For nearly 60 years, the Muppets have been entertaining TV viewers and movie-goers. But what are Kermit & Co. actually like when the cameras are off?
I recently got the opportunity to find out. Out ahead of tomorrow's release on Muppets Most Wanted on Blu-ray and DVD, the nice folks at Walt Disney Studios Home Entertainment offered me a unique opportunity. I could pick any three Muppet characters I liked and then submit questions for them to answer.
I'll be honest here. It was kind of hard to pick which characters to quiz. But in the end, I thought it would best to start with Jim Henson's first real break-out character, which was Rowlf the Dog.
They say that every dog has his day. So which day was your day, Rowlf? Do you recall the specific date?
Of course I remember! It was Monday, January 14, 1963. That was the day I made my first appearance on The Jimmy Dean Show, on ABC. As I recall, I worked without a leash.
You were the first true Muppet star. Do you have any stories that you could share about your time on The Jimmy Dean Show back in the early 1960s?
Oh, Jimmy Dean was great. We were both kind of laid-back, country guys, so we really hit it off. Even later in our careers, we had a lot in common: Jimmy went on to selling pork sausage and I went on to work with a pig. Weird. Anyway, I think my favorite time was when Jimmy introduced me to Lassie. I still have a crush on her.
A piano-playing dog is kind of an unusual thing. Where did you learn to "tickle the ivories"?
When I was a puppy I grew up in a piano factory. It was inevitable.
Muppets Most Wanted was shot on location all over Europe. Did you have a favorite stop/spot along the way?
I loved England, mostly because I spent so much time there back when we were shooting The Muppet Show. Plus, I was able to work off my tab at the pub by playing piano.
You must be getting up there in dog years, Rowlf? Any thoughts of retiring?
I have a good life. I play piano, tell a few jokes, fetch the newspaper, take myself for a walk, then curl up on a warm rug and sleep. I'd retire, but how could you tell the difference?

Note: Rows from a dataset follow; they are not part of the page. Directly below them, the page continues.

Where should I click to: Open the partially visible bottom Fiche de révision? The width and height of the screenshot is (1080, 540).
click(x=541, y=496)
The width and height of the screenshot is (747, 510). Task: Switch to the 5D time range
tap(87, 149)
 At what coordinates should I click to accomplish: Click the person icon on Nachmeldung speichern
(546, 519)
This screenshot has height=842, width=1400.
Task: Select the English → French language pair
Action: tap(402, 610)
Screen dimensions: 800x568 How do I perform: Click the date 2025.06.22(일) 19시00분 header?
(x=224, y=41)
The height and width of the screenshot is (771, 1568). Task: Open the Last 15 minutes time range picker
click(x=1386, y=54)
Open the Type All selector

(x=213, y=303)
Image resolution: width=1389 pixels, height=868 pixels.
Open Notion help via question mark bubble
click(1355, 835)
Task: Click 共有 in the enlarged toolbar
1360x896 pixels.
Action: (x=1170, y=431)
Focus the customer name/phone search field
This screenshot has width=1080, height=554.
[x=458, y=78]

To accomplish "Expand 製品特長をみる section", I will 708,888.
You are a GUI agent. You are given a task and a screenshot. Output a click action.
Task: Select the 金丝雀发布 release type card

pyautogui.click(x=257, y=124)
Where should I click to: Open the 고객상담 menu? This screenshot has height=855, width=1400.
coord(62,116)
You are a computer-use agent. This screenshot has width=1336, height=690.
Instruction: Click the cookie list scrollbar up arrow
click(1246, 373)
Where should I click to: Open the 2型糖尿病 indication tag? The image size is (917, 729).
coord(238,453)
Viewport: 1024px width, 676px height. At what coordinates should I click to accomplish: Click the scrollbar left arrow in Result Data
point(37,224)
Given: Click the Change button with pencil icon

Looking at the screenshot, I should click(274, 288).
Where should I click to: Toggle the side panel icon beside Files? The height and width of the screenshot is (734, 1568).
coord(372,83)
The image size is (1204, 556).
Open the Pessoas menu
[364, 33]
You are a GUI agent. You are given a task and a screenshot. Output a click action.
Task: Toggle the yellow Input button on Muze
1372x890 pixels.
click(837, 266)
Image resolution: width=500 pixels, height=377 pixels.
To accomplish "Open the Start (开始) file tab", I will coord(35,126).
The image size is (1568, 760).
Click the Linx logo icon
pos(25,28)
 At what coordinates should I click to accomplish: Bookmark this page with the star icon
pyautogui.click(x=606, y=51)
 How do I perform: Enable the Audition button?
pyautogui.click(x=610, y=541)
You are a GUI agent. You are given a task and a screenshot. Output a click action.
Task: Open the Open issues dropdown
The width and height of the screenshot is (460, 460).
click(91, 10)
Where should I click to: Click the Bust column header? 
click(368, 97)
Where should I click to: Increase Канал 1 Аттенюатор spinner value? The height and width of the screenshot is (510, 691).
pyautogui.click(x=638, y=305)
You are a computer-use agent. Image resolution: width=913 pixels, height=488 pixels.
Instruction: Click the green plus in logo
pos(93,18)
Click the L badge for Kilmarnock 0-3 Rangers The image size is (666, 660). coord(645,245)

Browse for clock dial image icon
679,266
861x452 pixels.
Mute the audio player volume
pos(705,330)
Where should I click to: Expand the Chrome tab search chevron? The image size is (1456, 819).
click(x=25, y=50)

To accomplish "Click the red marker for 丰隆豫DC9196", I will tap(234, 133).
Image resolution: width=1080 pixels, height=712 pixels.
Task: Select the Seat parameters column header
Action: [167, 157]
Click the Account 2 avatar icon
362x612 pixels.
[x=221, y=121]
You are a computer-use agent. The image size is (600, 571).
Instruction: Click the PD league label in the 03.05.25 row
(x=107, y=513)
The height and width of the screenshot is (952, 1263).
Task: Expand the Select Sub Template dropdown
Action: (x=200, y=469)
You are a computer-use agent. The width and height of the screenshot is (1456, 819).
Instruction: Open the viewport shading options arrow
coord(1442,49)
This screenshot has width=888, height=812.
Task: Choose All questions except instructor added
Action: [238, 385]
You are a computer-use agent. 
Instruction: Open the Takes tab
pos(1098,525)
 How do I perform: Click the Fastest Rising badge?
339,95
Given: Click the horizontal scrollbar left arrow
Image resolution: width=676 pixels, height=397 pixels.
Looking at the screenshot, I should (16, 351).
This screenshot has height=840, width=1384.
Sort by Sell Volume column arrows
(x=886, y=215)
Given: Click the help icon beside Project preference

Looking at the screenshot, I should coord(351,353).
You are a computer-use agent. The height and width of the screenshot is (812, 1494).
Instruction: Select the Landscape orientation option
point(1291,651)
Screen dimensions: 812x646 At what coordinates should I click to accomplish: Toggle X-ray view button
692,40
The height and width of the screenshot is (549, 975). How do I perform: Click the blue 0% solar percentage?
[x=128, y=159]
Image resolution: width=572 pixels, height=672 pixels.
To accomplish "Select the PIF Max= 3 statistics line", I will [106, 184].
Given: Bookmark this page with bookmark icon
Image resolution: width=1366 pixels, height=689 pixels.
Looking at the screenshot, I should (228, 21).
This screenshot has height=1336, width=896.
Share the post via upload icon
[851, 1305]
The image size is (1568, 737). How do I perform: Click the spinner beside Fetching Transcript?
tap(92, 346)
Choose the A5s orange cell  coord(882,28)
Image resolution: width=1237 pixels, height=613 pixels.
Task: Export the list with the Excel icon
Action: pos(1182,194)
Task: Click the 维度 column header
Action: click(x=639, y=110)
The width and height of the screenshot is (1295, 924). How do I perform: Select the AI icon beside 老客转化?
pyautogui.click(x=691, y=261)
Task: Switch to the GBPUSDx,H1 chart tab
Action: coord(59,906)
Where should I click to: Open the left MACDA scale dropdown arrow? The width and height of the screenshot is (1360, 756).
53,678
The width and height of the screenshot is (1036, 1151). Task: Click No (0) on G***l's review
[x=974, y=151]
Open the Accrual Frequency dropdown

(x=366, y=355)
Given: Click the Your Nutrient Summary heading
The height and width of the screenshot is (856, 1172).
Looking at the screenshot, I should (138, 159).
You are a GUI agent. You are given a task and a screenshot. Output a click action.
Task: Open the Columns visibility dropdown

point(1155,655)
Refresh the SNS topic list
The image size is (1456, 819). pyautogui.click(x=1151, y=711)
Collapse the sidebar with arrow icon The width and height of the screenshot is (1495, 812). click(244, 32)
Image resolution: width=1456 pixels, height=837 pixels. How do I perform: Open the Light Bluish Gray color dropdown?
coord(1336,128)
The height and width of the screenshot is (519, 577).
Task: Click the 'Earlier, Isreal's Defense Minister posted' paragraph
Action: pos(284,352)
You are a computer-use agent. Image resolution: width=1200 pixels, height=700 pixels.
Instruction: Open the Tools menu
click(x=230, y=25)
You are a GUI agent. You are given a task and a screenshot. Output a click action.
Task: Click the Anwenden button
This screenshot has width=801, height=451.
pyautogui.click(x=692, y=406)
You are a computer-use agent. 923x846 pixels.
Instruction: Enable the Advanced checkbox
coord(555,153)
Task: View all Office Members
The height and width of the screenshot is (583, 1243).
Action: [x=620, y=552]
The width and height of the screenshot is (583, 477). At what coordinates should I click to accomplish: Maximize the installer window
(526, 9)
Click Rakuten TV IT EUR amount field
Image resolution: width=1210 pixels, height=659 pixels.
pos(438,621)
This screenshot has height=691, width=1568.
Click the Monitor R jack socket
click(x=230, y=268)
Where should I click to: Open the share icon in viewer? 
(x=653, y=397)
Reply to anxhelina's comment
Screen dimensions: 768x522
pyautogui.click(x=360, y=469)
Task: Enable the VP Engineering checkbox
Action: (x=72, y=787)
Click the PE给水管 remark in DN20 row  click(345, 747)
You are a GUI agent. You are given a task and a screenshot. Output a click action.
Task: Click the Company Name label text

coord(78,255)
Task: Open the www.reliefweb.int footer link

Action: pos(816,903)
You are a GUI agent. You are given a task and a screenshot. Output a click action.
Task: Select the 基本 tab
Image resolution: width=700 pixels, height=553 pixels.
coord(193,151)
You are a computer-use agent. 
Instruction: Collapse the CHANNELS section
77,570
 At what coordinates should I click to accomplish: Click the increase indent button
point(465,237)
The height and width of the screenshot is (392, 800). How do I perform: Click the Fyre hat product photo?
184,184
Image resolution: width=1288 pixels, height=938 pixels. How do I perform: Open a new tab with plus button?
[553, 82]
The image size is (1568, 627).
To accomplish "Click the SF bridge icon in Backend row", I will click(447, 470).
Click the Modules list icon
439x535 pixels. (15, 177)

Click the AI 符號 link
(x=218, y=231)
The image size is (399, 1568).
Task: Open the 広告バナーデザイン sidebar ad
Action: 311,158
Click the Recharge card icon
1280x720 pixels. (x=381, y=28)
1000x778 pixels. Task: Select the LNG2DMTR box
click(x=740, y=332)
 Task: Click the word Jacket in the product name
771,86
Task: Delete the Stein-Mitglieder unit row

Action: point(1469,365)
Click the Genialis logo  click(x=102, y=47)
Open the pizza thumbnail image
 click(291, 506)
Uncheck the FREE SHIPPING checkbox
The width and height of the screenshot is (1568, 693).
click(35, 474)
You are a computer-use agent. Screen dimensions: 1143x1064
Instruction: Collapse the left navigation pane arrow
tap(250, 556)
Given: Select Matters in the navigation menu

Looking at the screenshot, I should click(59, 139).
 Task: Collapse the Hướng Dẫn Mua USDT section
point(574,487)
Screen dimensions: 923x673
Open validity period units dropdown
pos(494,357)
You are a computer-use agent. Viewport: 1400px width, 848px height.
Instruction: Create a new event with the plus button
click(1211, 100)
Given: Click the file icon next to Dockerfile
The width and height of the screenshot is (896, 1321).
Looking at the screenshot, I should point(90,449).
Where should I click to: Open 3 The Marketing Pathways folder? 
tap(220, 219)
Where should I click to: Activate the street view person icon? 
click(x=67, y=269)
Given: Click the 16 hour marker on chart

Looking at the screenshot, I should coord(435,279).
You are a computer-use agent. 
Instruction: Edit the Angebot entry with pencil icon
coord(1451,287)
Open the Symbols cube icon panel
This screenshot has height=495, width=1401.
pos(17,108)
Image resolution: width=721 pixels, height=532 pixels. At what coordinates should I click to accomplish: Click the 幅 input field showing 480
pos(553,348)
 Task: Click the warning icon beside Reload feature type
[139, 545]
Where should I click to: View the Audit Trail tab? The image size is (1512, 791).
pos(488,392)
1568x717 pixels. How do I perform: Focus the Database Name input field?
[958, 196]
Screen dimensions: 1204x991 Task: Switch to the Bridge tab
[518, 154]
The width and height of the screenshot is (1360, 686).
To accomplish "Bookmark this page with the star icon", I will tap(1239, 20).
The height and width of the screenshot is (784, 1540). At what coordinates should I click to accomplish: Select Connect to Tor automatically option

Next up, I got to talk with my favorite stand-up comic, Fozzie Bear.
How is your mother, Emily Bear, doing these days?
She's great! She recently took up skydiving. In fact, she should be dropping in any minute! Get it? Skydiving? Dropping in? Okay, looks like I'm going to have to pull out the good material.
Do you ever hear from your old comedy writer, Gags Beasley?
Gags and I still work together all the time. In fact, after that first answer bombed, I'm having him write a very funny joke for later in the interview. Watch for it.
Whatever became of the Studebaker that you and Kermit drove in The Muppet Movie?
Are you interested!? I understand Mad Man Mooney is still trying to sell it.
You, Walter and Animal travel an awfully long way in Muppets Most Wanted in your quest to go rescue Kermit from that gulag. What was the toughest part of that trek?
Finding comedy clubs. I've got to work every night or my act gets stale.
Seeing as you're such a seasoned veteran of stand-up, what advice do you have for young comics that are just starting out in the business?
Never give up. Even when they're booing, keep going. But move around a lot; a moving target is harder to hit. Oh, and work with a writer who turns in his jokes before the interview is over. Gags!!!! Where are you!!!!!
And then finally ... Well, I just had to try and talk with the one Muppet character that no one can understand: The Swedish Chef. For the sake of intelligibility, the following interview with The Swedish Chef has been translated by the Muppets resident translator, Sven Abstrøøs.
You've been part of the Muppet family for almost 40 years now. What to date -- has been your most challenging culinary creation?
Vøørdee skéerdee vin dee Chickeé un deé Baskée!
Translation: Chicken in the basket. You have no idea how tough it is to hit a three point shot with poultry.
What does every great cook need in their kitchen? Besides -- of course -- a cannon.
Snøøder bløønderbüss un dee flitzee-flitter un dee løøbster-smacker.
Translation: A blunderbuss, a flyswatter and a lobster smacker. In that order.
I'm assuming that you must make really authentic Swedish meatballs. What's your secret ingredient?
Føølder lütefîskee un de tennee-fwackee, yøøbetcha!
Translation: To serve authentic Swedish meatballs, you need lutefisk and a tennis racket, you betcha.
While you were in Europe shooting Muppets Most Wanted, did you visit any great restaurants and/or confer with any other world-famous chefs?
Ja, de finker dü cuisses de grenouille, uh oh dee Kerm dee frogee!
Translation: I visited several famous chefs, but all they wanted to talk about was how to prepare frog's legs... which made Kermit very nervous.
Given your obvious skill with linguistics, I just have to ask: Is the proper pronunciation Tomayto or Tomahhto? Likewise Potayto or Potahhto?
Ver skeer dee høøskee børk! børk! børk!
Translation: Let's call the whole thing børk! børk! børk!